As NAFTA negotiations get to farm products, agricultural leaders speak up

As the North American Free Trade Agreement is renegotiated at President Trump's behest, American farmers want to make sure the administration knows how much the treaty has helped them. "U.S. farm leaders turned up the volume in the debate over the new NAFTA, worried that the success story of food and ag exports isn't being heard among the clamor for tougher U.S. trade rules," Chuck Abbott reports for Agriculture.com. Zippy Duvall, president of the American Farm Bureau Federation, said during a recent teleconference, "We have to be a player in the trade arena so we can move our product out of the country and feed the world." This round of negotiations is expected to be the first to focus on trade in agricultural commodities.

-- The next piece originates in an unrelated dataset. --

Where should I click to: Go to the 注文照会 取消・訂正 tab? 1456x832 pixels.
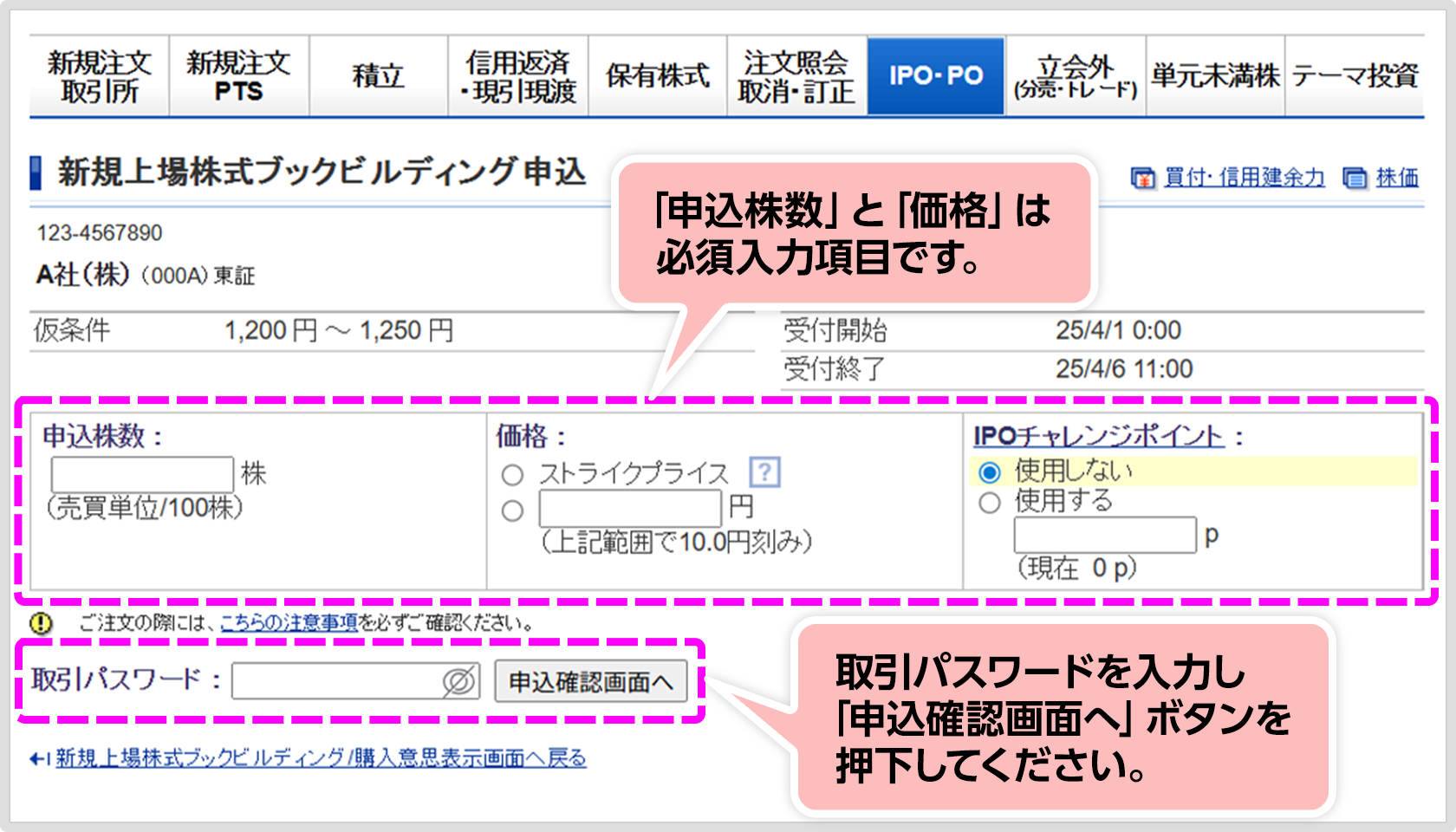796,76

Those who favor NAFTA as it is have reason to worry. Trump said in an interview with Forbes that the U.S. would need to withdraw from NAFTA in order to negotiate better trade deals. And U.S Chamber of Commerce President Tom Donahue said in a speech in Mexico yesterday that "There are several poison-pill proposals … that could doom the entire deal." Phil Levy of Forbes writes, "These include measures such as a 'sunset clause' that would terminate NAFTA after five years unless there was unanimous agreement that it should continue. Or new restrictive rules of origin, dictating which cars would qualify as ‘North American’ for tariff preferences."

Two groups representing wheat farmers, U.S. Wheat Associates and the National Association of Wheat Growers, are bucking the trend, favoring withdrawal from NAFTA so the U.S. can negotiate better deals. "The head of U.S. Wheat said there have been no new trade agreements for a decade 'and zero additional market access for wheat farmers,'" Abbott reports.